Adaptation Under Pressure
James lived every second of these playoffs under the pressure of potential failure. After a spectacular individual regular season and 66 wins for his team, anything short of a title would have constituted an epic disappointment.
Worse still, the blame would have been laid squarely on James no matter what the reason for failure might have been.
Had James suffered a finals knockout, he would have had the distinction of being a three-time loser in the season's final series. There would have been a large contingent of naysayers for whom that fact would have been the final word on James' legacy.
In Game 3 against the Spurs, it certainly looked like James was ticketed for that third finals defeat.
The Spurs sagged off of him, daring him to execute the kinds of shots—mid-range jumpers—that he desperately wanted to avoid. Don't be mistaken, James was a phenomenal jump-shooter during the regular season. The cerebral part of him, however, knew the inherent inefficiency of those shots, and the unselfish nature of his game made him want to attack and dish instead.
James hit 1-of-9 mid-range shots in Game 3, and it looked like the Spurs had figured out how to stop him.
But in the do-or-die atmosphere of Game 7, James relished in those same shots.

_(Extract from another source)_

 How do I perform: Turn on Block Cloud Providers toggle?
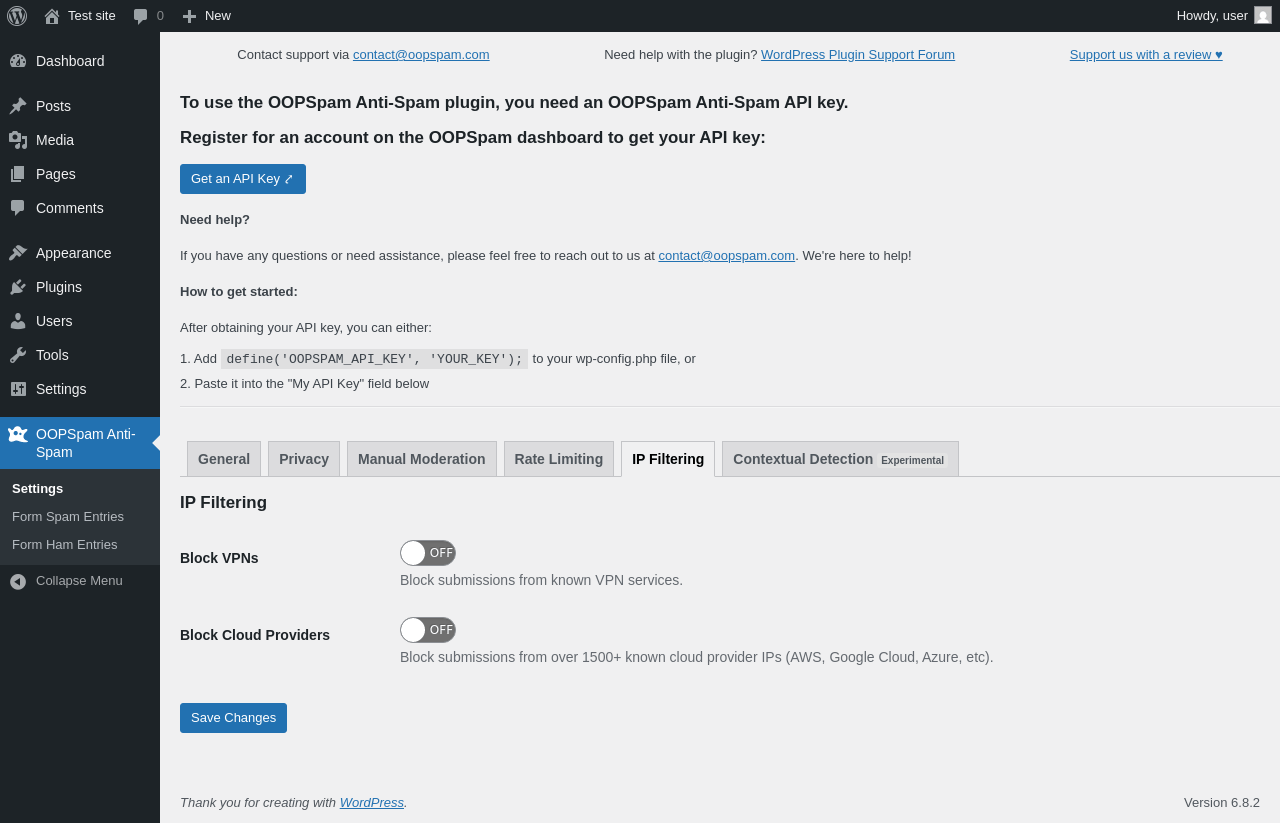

He welcomed the even larger cushion the Spurs afforded him, taking a whopping 20 jumpers and hitting nine of them. Typically in attack-the-paint mode, James shockingly attempted only three shots at the rim in the series' decisive game.
He finished with 37 points, 12 rebounds and four assists on 12-of-23 shooting.
James may put up bigger stat lines in future playoff runs, but he'll never have to make as many difficult strategic adjustments as he did against the Spurs. And he won't have to do so under the insane pressure he faced in this past postseason.
James will climb a few more mountains before he's done, but his 2013 NBA title run was definitely his Mt. Everest.